Abstract Wiener measure using abelian Yang-Mills action on $\mathbb{R}^4$

TL;DR

This work constructs a rigorous probabilistic formulation of abelian Yang–Mills theory on ${\mathbb R}^4$ by embedding the classical path integral into an Abstract Wiener space framework and employing Balaban-inspired renormalization through a Segal–Bargmann renormalization flow. By transporting to holomorphic function spaces ${\mathcal H}^2({\mathbb C}^4)$ and building a Gaussian measure on a Banach space ${\mathbb B}$, the authors define a well-posed Yang–Mills path integral for $G={\rm U}(1)$ and demonstrate that, under a renormalized coupling $c=1/\kappa$, the observable obeys an Area Law ${\rm e}^{-\frac{1}{8}\int_S d\rho}$, while with fixed $c$ the Area Law is not recovered. The framework combines Abstract Wiener space machinery, Segal–Bargmann transforms, and renormalization flow to bridge lattice and continuum perspectives, setting the stage for extending to non-abelian Yang–Mills in a follow-up work. This establishes a rigorous, renormalized probabilistic foundation for Wilson-loop-type observables in four dimensions.

Abstract

Let $\mathfrak{g}$ be the Lie algebra of a compact Lie group.

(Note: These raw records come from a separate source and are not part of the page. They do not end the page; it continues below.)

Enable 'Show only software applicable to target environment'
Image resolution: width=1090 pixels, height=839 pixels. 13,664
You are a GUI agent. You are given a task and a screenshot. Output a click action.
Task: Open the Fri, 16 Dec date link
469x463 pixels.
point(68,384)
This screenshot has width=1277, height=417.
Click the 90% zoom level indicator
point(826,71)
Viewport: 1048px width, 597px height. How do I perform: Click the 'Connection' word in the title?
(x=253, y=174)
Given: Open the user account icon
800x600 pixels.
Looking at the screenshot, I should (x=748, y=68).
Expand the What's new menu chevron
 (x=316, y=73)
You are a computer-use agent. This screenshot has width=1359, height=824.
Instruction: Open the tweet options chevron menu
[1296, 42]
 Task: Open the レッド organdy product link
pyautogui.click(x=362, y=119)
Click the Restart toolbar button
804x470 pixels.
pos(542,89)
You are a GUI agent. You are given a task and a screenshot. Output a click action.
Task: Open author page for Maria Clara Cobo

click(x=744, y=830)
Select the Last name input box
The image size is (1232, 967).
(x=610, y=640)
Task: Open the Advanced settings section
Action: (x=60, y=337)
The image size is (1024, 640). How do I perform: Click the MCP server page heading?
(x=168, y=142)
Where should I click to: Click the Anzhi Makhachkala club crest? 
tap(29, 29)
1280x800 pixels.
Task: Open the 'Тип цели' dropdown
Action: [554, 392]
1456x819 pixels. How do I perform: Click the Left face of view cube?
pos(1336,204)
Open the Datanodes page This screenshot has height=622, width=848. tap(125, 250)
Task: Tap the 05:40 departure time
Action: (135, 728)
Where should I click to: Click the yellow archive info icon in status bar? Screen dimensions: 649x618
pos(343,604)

For a $\mathfrak{g}$-valued 1-form $A$, consider the Yang-Mills action \begin{equation} S_{\rm YM}(A) = \int_{\mathbb{R}^4} \left|dA + A \wedge A \right|^2\ dω\nonumber \end{equation} using the Euclidean metric on $T\mathbb{R}^4$. When we consider the Lie group ${\rm U}(1)$, the Lie algebra $\mathfrak{g}$ is isomorphic to $\mathbb{R} \otimes i$, thus $A \wedge A = 0$. For a simple closed loop $C$, we want to make sense of the following path integral, \begin{equation} \frac{1}{Z}\ \int_{A \in \mathcal{A} /\mathcal{G}} \exp \left[ \int_{C} A\right] e^{-\frac{1}{2}\int_{\mathbb{R}^4}|dA|^2\ dω}\ DA, \nonumber \end{equation} whereby $DA$ is some Lebesgue type of measure on the space $\mathcal{A} /\mathcal{G}$ containing $\mathfrak{g}$-valued 1-forms modulo gauge transformations, and $Z$ is some partition function. We will construct an Abstract Wiener space for which we can define the above Yang-Mills path integral rigorously, applying renormalization techniques found in lattice gauge theory. We will further show that the Area Law formula does not hold in the abelian Yang-Mills theory.